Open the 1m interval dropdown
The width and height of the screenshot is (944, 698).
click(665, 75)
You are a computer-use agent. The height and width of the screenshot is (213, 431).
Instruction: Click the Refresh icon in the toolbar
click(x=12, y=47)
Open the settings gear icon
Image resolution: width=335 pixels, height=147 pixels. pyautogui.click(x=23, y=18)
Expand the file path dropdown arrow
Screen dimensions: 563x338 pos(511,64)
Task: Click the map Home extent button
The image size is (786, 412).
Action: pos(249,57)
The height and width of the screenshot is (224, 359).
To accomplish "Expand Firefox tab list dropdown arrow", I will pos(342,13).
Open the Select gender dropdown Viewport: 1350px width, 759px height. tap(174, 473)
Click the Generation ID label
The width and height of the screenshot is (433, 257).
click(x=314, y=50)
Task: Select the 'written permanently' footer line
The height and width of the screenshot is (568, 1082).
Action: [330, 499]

#####

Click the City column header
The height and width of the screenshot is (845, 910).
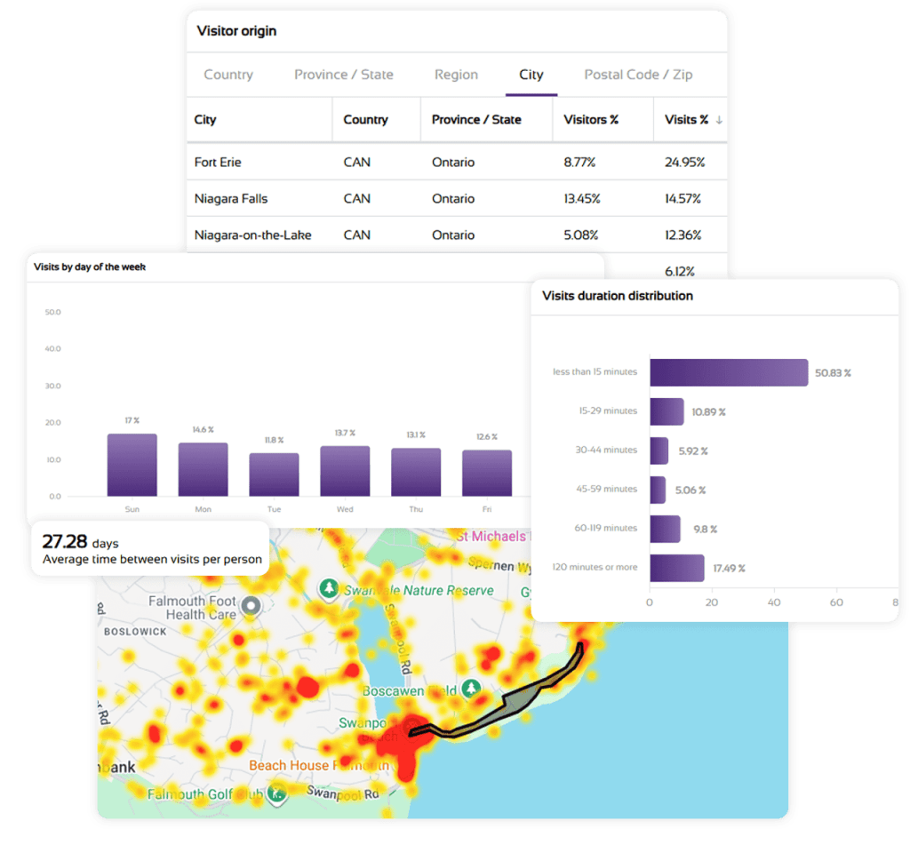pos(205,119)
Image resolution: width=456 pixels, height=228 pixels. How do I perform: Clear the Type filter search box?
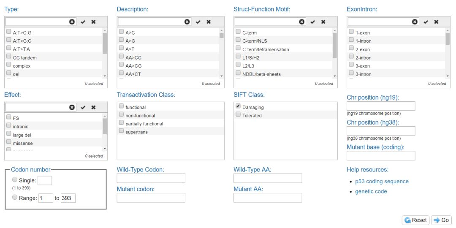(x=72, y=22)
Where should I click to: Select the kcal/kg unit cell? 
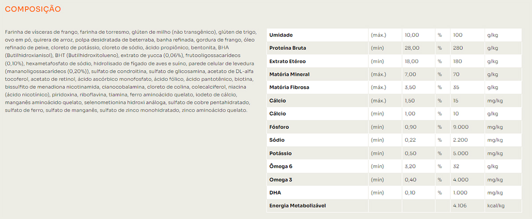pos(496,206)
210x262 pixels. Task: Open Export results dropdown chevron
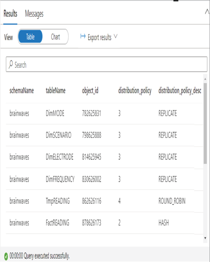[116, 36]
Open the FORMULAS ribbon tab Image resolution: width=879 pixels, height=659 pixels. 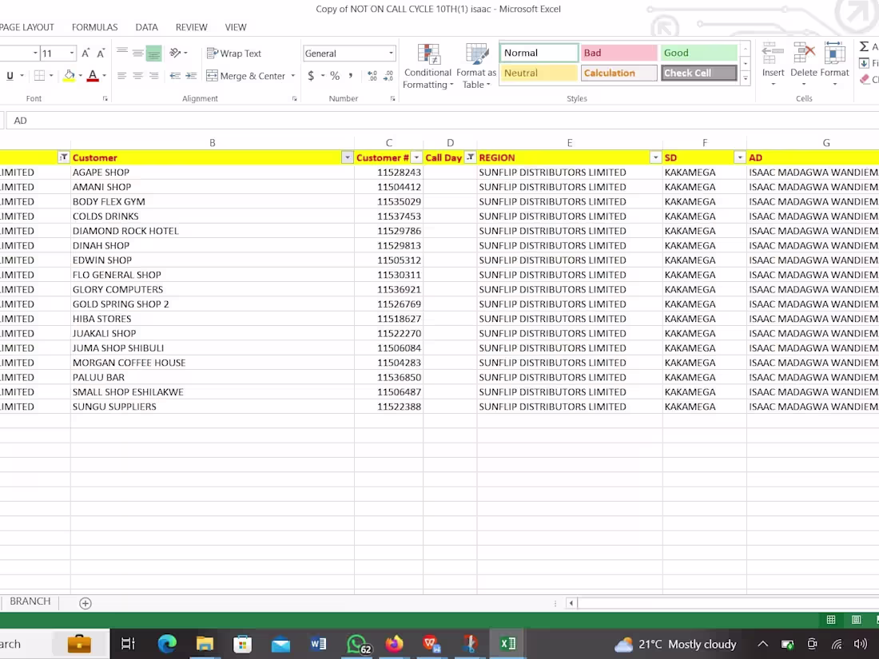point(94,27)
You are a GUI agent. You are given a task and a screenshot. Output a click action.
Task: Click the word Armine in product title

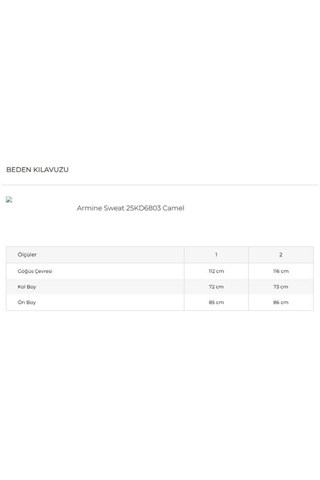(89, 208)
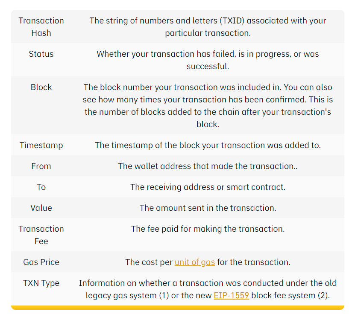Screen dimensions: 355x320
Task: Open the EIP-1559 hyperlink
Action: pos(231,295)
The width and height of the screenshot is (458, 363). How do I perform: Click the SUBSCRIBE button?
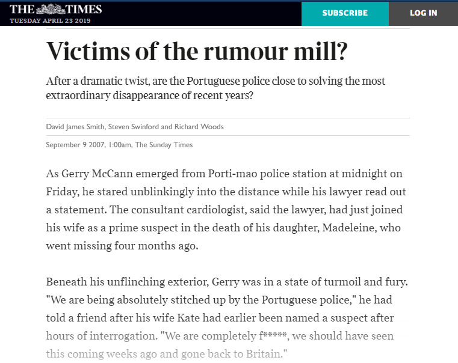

#####

— Task description —
Please repeat the lines of the material above exactly, starting with the line that contains "Task: Click the word Armine in product title" and ending with the line that contains "The width and height of the screenshot is (458, 363).". Leave the pictures out.

— Response area —
Task: Click the word Armine in product title

(89, 208)
Screen dimensions: 355x320
Task: Open the EIP-1559 hyperlink
Action: pos(231,295)
The width and height of the screenshot is (458, 363). How do I perform: Click the SUBSCRIBE button?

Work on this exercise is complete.